AI Article Synopsis

  • The study examined patients with myeloid neoplasm characterized by ringed sideroblasts and high platelet counts, identifying a subset fulfilling criteria for refractory anemia with ringed sideroblasts associated with thrombocytosis (RARS-T).
  • JAK2 and MPL mutations were identified in circulating granulocytes and bone marrow cells from many RARS-T patients, suggesting a genetic link to the condition, particularly after some patients progressed from RARS to RARS-T.
  • Both RARS and RARS-T patients exhibited specific gene expression changes, indicating that RARS-T represents a unique neoplasm with traits of both myelodysplastic and myeloproliferative disorders, potentially emerging from RARS due to genetic mutations.

Article Abstract

We studied patients with myeloid neoplasm associated with ringed sideroblasts and/or thrombocytosis. The combination of ringed sideroblasts 15% or greater and platelet count of 450 x 10(9)/L or greater was found in 19 subjects fulfilling the diagnostic criteria for refractory anemia with ringed sideroblasts (RARS) associated with marked thrombocytosis (RARS-T), and in 3 patients with primary myelofibrosis. JAK2 and MPL mutations were detected in circulating granulocytes and bone marrow CD34+ cells, but not in T lymphocytes, from 11 of 19 patients with RARS-T. Three patients with RARS, who initially had low to normal platelet counts, progressed to RARS-T, and 2 of them acquired JAK2 (V617F) at this time.

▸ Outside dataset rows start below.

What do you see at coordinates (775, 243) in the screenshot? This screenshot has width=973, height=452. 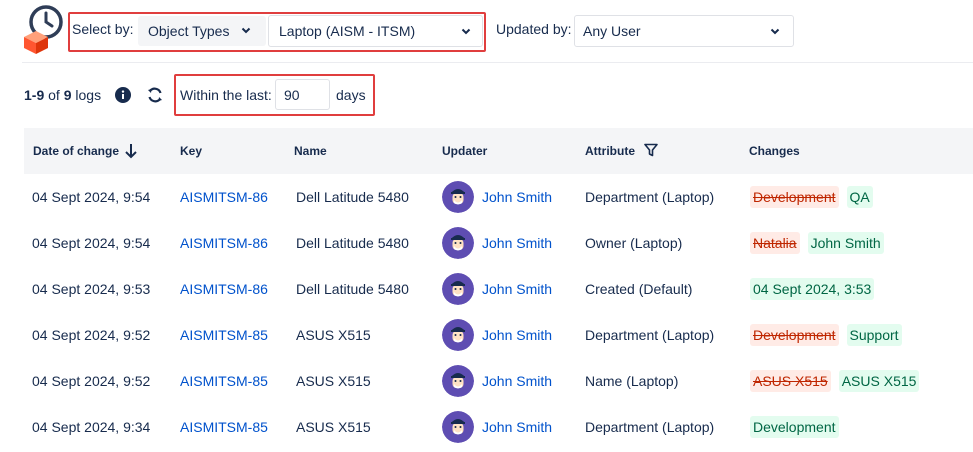 I see `old-value-chip: Natalia` at bounding box center [775, 243].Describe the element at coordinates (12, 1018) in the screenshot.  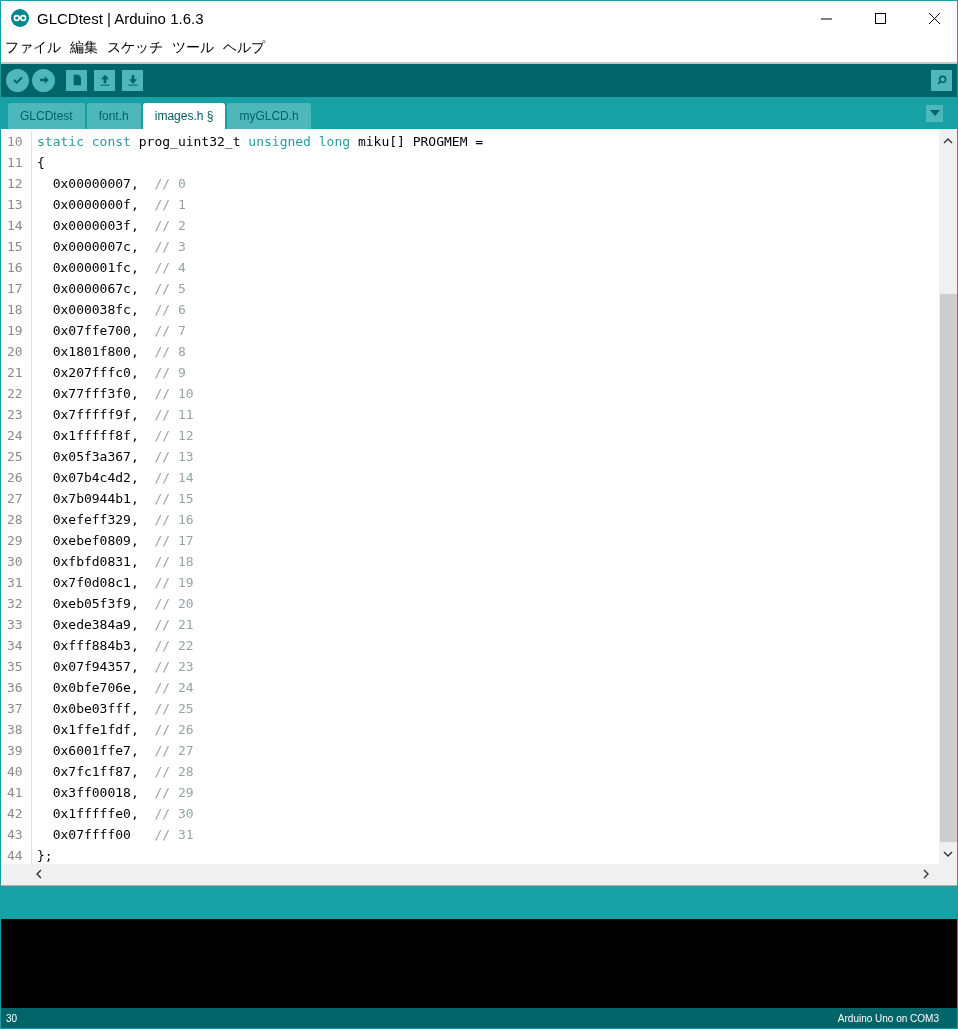
I see `line-number-status: 30` at that location.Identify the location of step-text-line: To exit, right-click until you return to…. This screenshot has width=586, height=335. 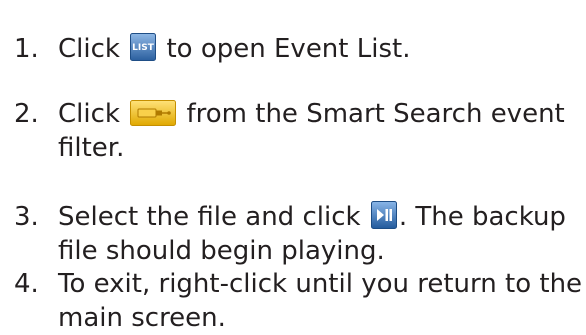
(320, 284).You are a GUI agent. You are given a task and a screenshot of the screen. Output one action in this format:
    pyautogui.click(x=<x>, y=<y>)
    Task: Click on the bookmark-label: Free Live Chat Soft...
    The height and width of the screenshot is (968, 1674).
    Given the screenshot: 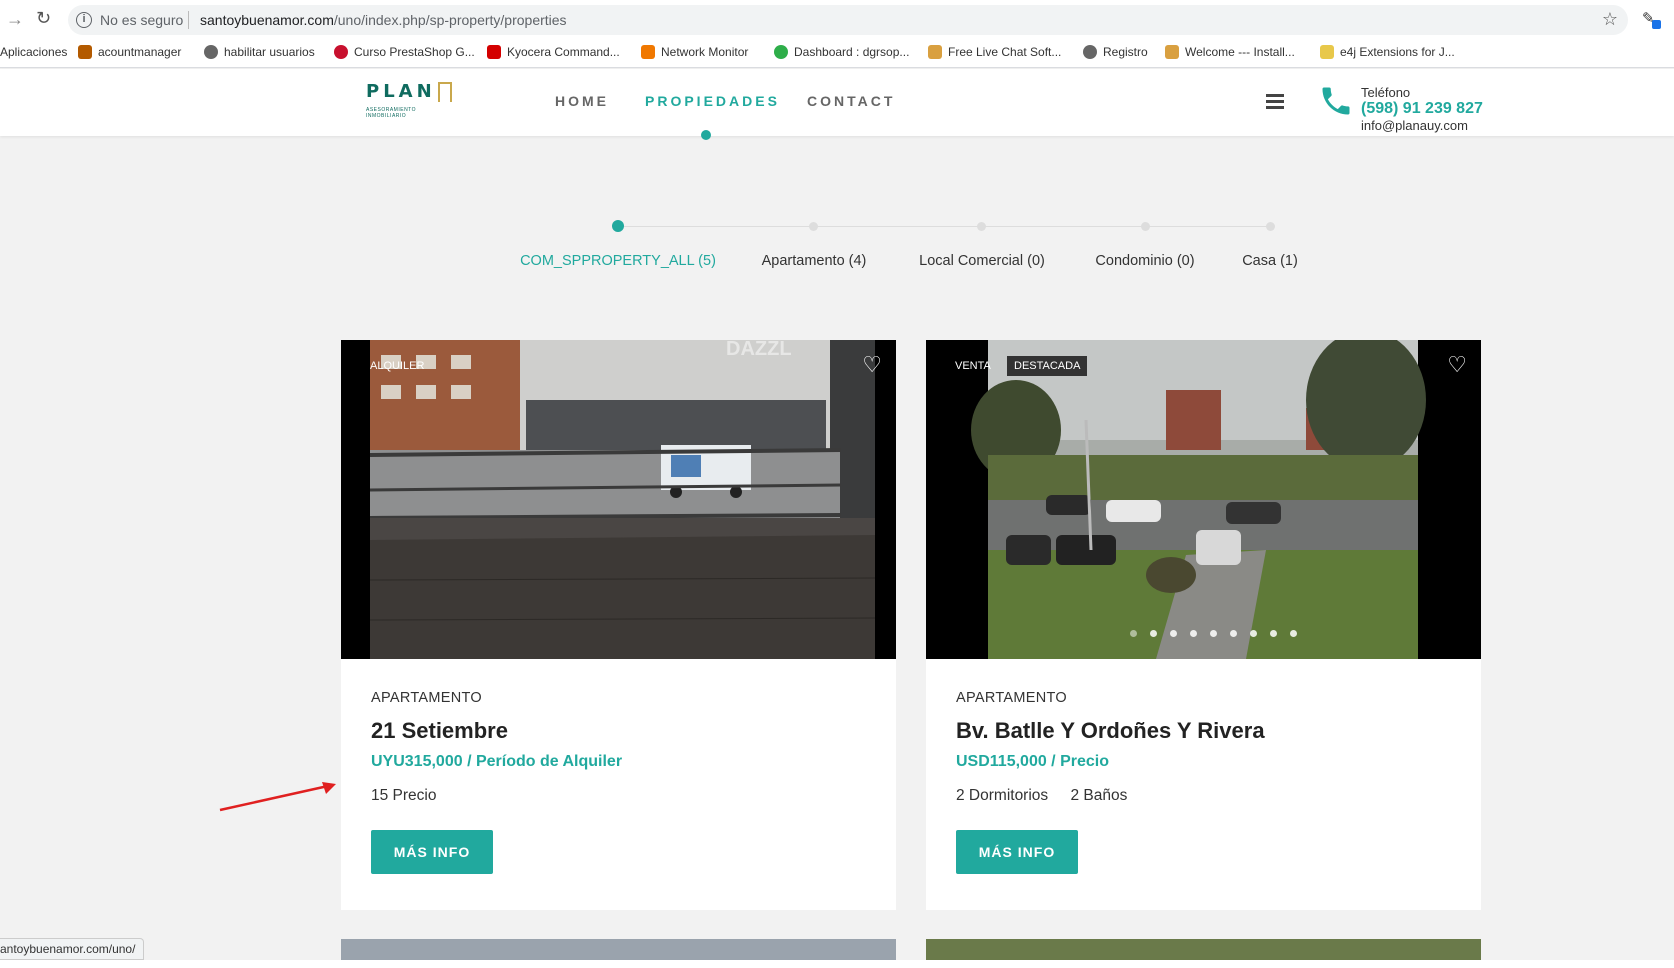 What is the action you would take?
    pyautogui.click(x=1005, y=52)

In female patients with RARS-T, granulocytes carrying JAK2 (V617F) represented only a fraction of clonal granulocytes as determined by X-chromosome inactivation patterns. RARS and RARS-T patient groups both consistently showed up-regulation of ALAS2 and down-regulation of ABCB7 in CD34+ cells, but several other genes were differentially expressed, including PSIP1 (LEDGF), CXCR4, and CDC2L5. These observations suggest that RARS-T is indeed a myeloid neoplasm with both myelodysplastic and myeloproliferative features at the molecular and clinical levels and that it may develop from RARS through the acquisition of somatic mutations of JAK2, MPL, or other as-yet-unknown genes.